Today's last offering is an interview with John Hathaway… senior managing director & portfolio manager over at Tocqueville Funds.  John is another one of those individuals in the gold world that I have lots of time for.  And, as usual, anything that he has to say is worth listening to.  The interview is posted over at kingworldnews.com… and the link is here.

When plunder becomes a way of life for a group of men… they create for themselves, in the course of time, a legal system that authorizes it, and a moral code that glorifies it.
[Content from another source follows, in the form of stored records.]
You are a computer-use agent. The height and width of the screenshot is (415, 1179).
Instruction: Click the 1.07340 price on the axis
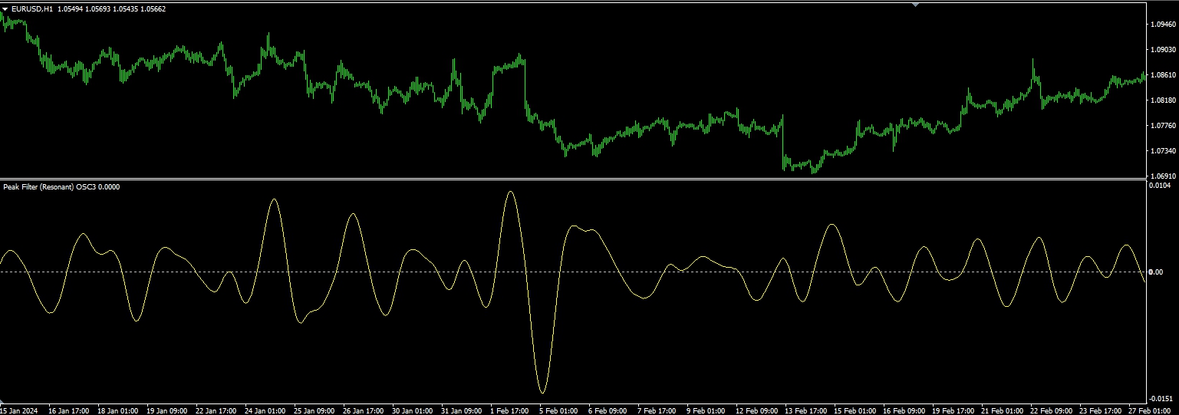1163,151
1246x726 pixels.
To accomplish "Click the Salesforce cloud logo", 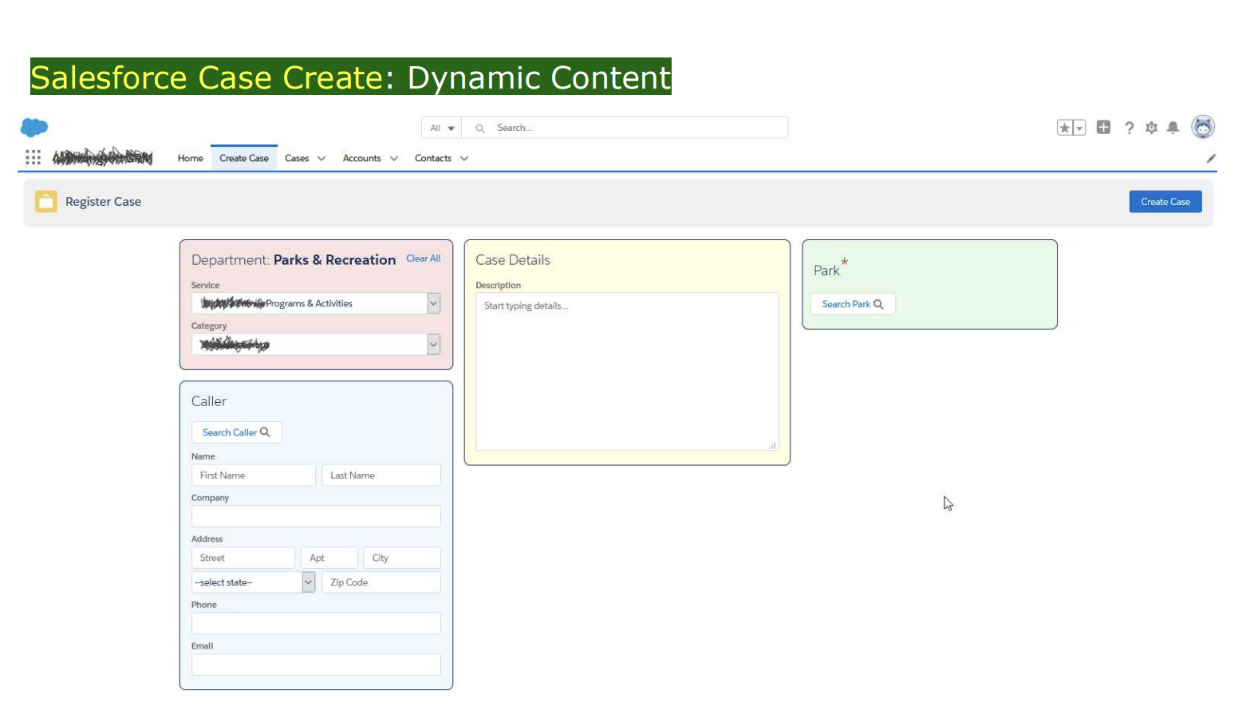I will [34, 127].
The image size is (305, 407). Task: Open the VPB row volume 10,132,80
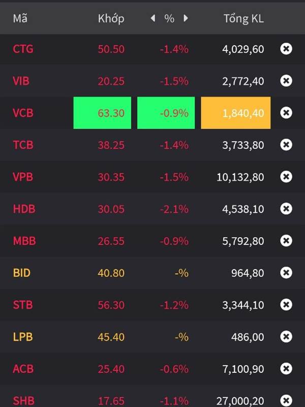coord(240,177)
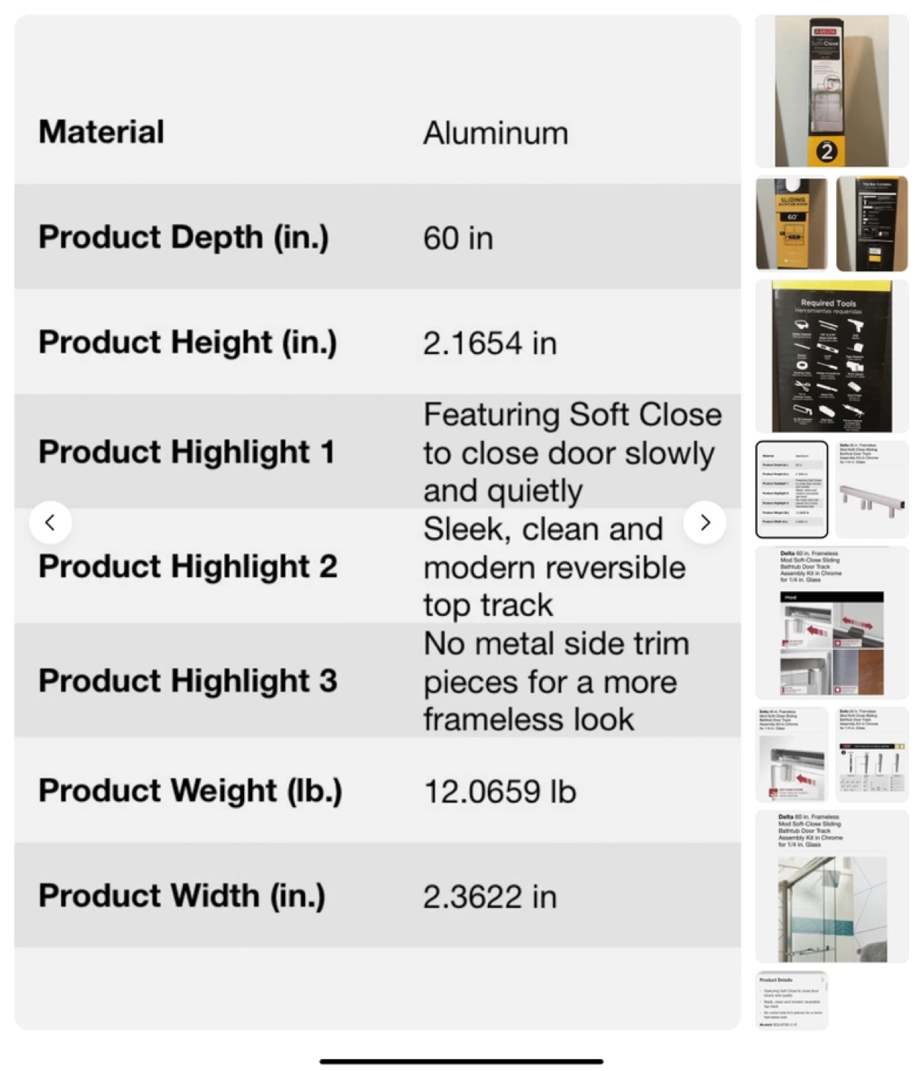Click the Material row showing Aluminum
The image size is (915, 1071).
tap(377, 132)
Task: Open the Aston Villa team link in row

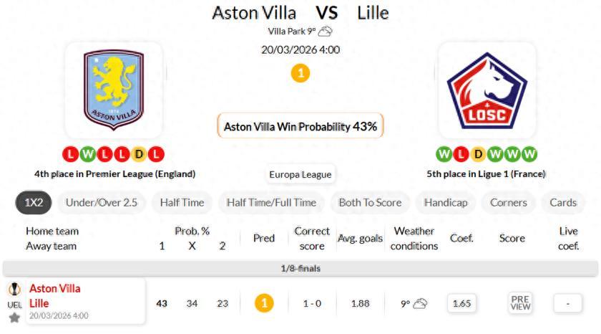Action: point(55,289)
Frederic Bastiat, The Law [1850]

Monday was sort of a nothing day in the gold and silver market.  Yes, 'da boyz' went after silver again… but what else is new.  As Ted Butler mentioned in his interview with Eric King in my Saturday column… we could see another smash down before prices are allowed to take off to the upside… so don't be surprised if it happens.

Also to be considered is the FOMC meeting that's currently underway in Washington.  The bullion banks never like to see gold rise while the meeting is in progress… although it has happened a time or two.  So we have to see how thing turn out this time.

Frankly, I'm unconcerned.  I know how all this is going to turn out, as a manipulation of any kind [most of which are on the long side] comes to an end sooner or later… one way or another.  This is a short-side manipulation… and sooner or later the physical market will catch up to these guys… and no amount of paper on the Comex will be able to hide that fact when it does happen.

Both metals weakened slightly in Far East trading during their Tuesday trading day… and both came under a bit more selling pressure when London opened earlier today and also once the London a.m. fix was in at the Hong Kong close at 5:30 a.m. Eastern time.  I also note that silver is back below its 50-day moving average already.  Some of that had to do with the dollar, of course… but the dollar rally I spoke of earlier in this column, kind of ran out of gas around 1:00 a.m. Eastern time.  And, like yesterday, it remains to be seen whether the price action of the world's reserve currency has any effect on the gold price once New York opens for business this morning.  I suspect it won't.

I believe that the FOMC will have some sort of statement this afternoon… and everyone will be analyzing what they have to say.  It will be interesting to see how gold and silver 'react' to the news when it does come.

I hope your Tuesday goes well… and I'll see you here tomorrow.